A junta militar continua com uma campanha de desinformação nos media oficiais, na qual insiste que houve fraude eleitoral nas eleições de novembro passado, embora estas tenham sido validadas por observadores internacionais, e no desempenho correto das forças de segurança.
Os militares cortaram o acesso à Internet todas as noites durante semanas, como parte das medidas repressivas contra a população, que lançaram um movimento de desobediência civil contra o golpe.
Dias depois do levante militar, durante o qual parte do Governo eleito de Suu Kyi foi preso, a junta militar cortou o acesso a redes sociais como Facebook e Twitter para impedir que os cidadãos organizassem e compartilhassem vídeos, mas muitos contornam o bloqueio por meio de VPN.
Os manifestantes exigem que o exército liberte os presos, permita o retorno à democracia e reconheça o resultado das eleições de novembro passado, nas quais a Liga Nacional para a Democracia foi a vencedora.

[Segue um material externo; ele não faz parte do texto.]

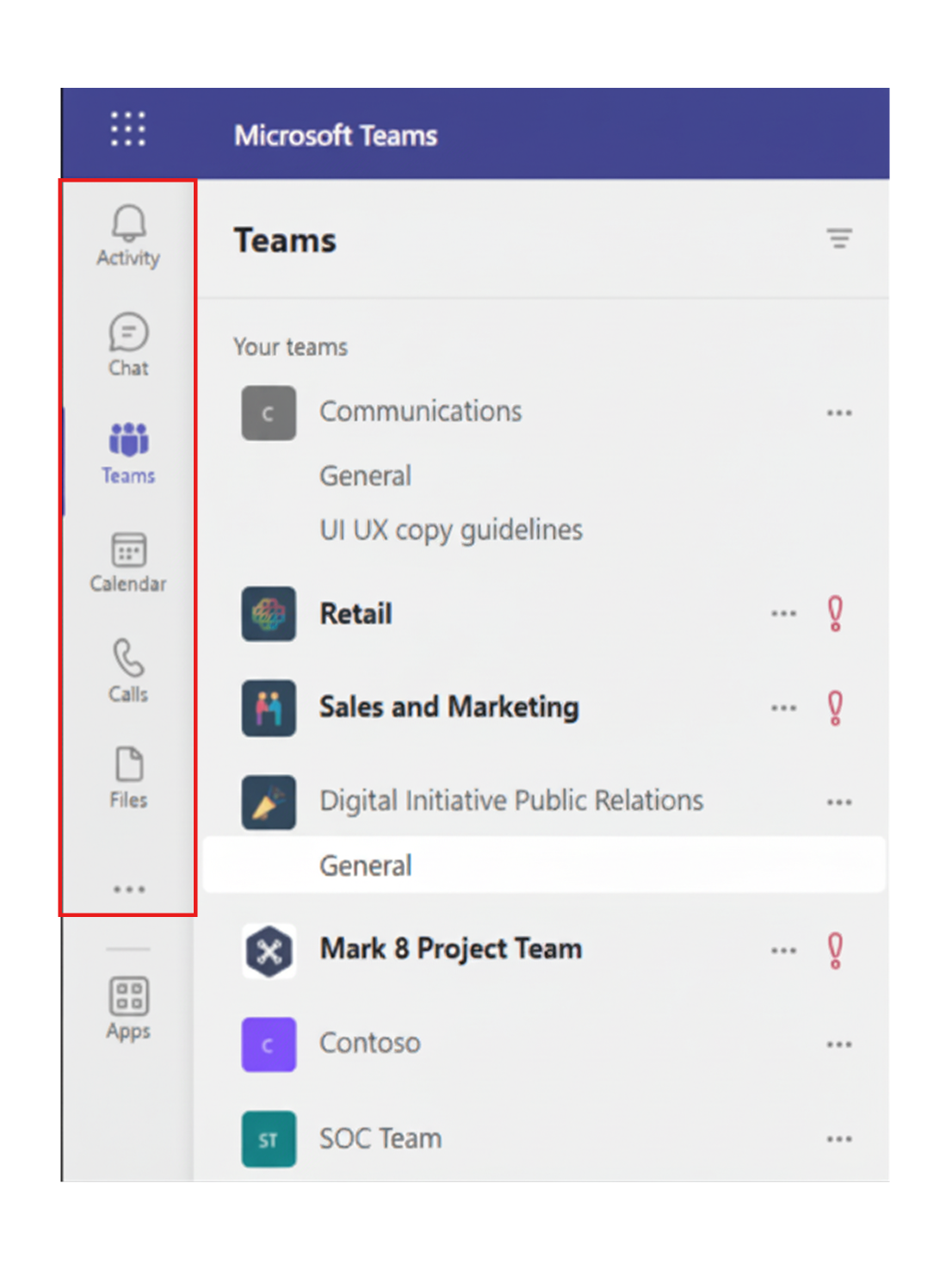Click the red alert badge on Retail team

click(x=833, y=613)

Austrália suspende cooperação militar
A Austrália anunciou a suspensão da cooperação militar com Myanmar, em resposta ao golpe de Estado de 01 de fevereiro e à repressão dos protestos que causou mais de 50 mortos.

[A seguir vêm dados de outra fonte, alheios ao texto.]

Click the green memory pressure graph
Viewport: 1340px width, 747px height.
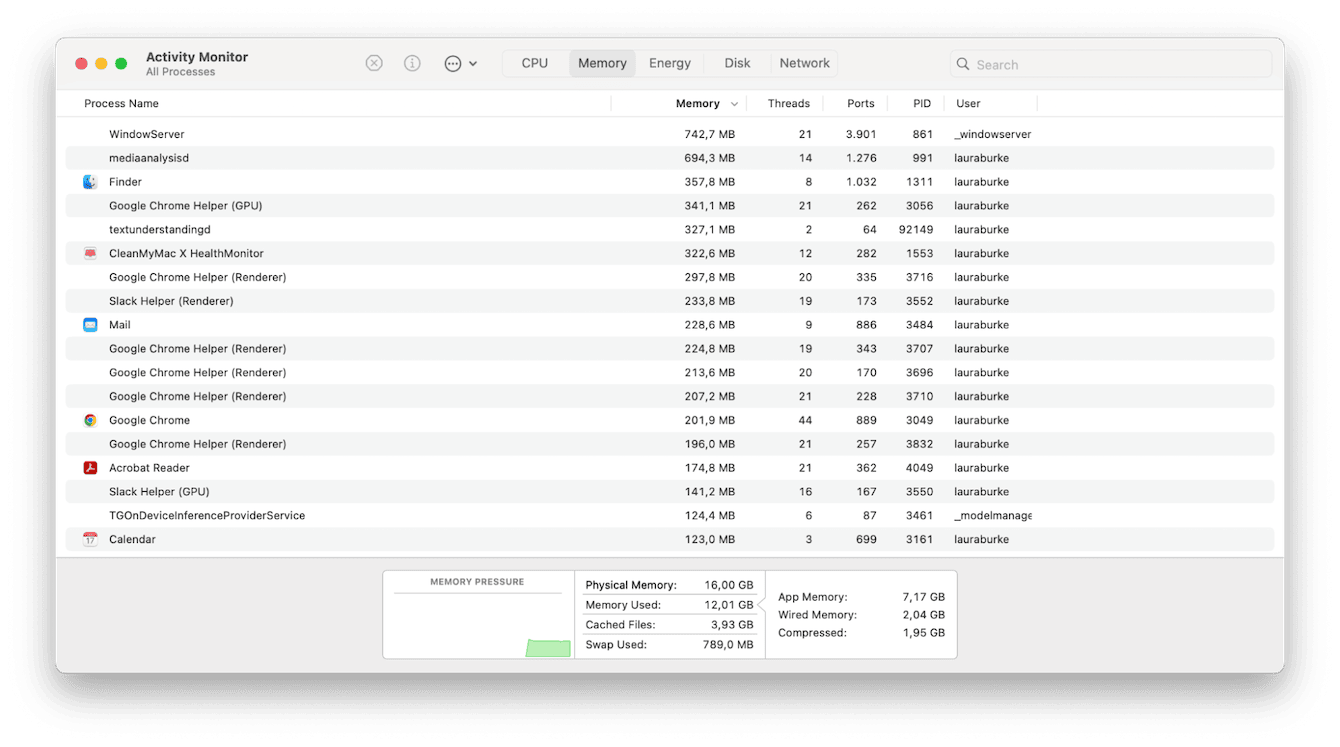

O Governo australiano apelou ainda à libertação da líder deposta, Aung San Suu Kyi, e do seu conselheiro australiano.
A ministra australiana dos Negócios Estrangeiros, Marise Payne, afirmou em comunicado, no domingo, que a cooperação militar com Myanmar era “limitada” e abrangia “áreas que não são de combate, como a formação em língua inglesa”.
A ministra informou também que o programa de desenvolvimento australiano será canalizado para as organizações não-governamentais (ONG), excluindo as agências governamentais, para dar prioridade à entrega de ajuda humanitária às pessoas mais vulneráveis, incluindo os mais pobres e a minoria étnica dos rohingya.

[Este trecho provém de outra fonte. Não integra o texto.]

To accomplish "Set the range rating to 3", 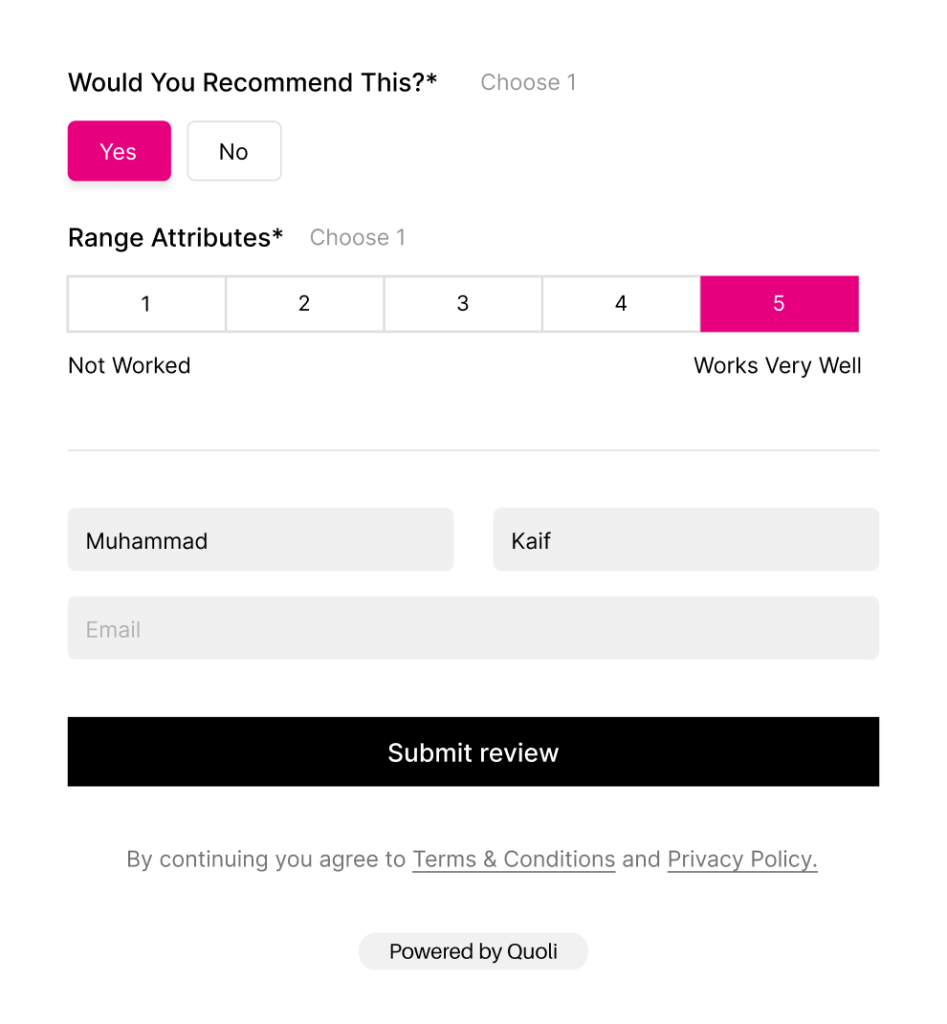I will coord(462,303).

Payne disse também que o Governo cambojano irá rever o seu regime de sanções contra Myanmar, que já inclui um embargo à venda de armas e sanções contra a junta militar que tomou o poder.
A ministra insistiu na “libertação imediata” de Suu Kyi, que foi detida pelos militares no início de fevereiro, bem como do seu conselheiro para os assuntos económicos, o australiano Sean Turnell.
“O professor australiano Sean Turnell [diretor do Instituto de Desenvolvimento de Myanmar desde 2017] foi detido com acesso consular limitado durante mais de 30 dias”, especificou o ministro, condenando o uso de violência letal contra civis.
ONG denuncia ocupação de hospitais pela força
Os militares birmaneses, que assumiram o controlo de Myanmar após o golpe de Estado, ocuparam à força pelo menos seis hospitais, denunciou uma organização não-governamental (ONG).
A ONG Médicos para os Direitos Humanos alega que os soldados invadiram meia dúzia de hospitais em Rangum e ocuparam outros centros de saúde em Mandalay, Monywa e Taunggyi.
A ocupação de hospitais é uma violação do direito internacional e “apenas serve para minar ainda mais um sistema de saúde já sitiado pela pandemia da covid-19”, escreveu a ONG em comunicado.
“Embora o pessoal médico tenha deixado os seus postos para iniciar o movimento de desobediência civil, muitos voltaram aos hospitais em resposta à escalada da violência contra manifestantes pacíficos”, disse uma epidemiologista do Centro de Saúde Pública e Direitos Humanos da Universidade Johns Hopkins, Sandra Mon.
“Este cerco aos hospitais segue-se a vários dias de baixas e ferimentos em civis, significativos, e pode ser interpretado como uma tentativa direta de impedir as pessoas de aceder aos cuidados médicos. É também uma ameaça para os médicos deixarem de tratar os manifestantes feridos”, acrescentou.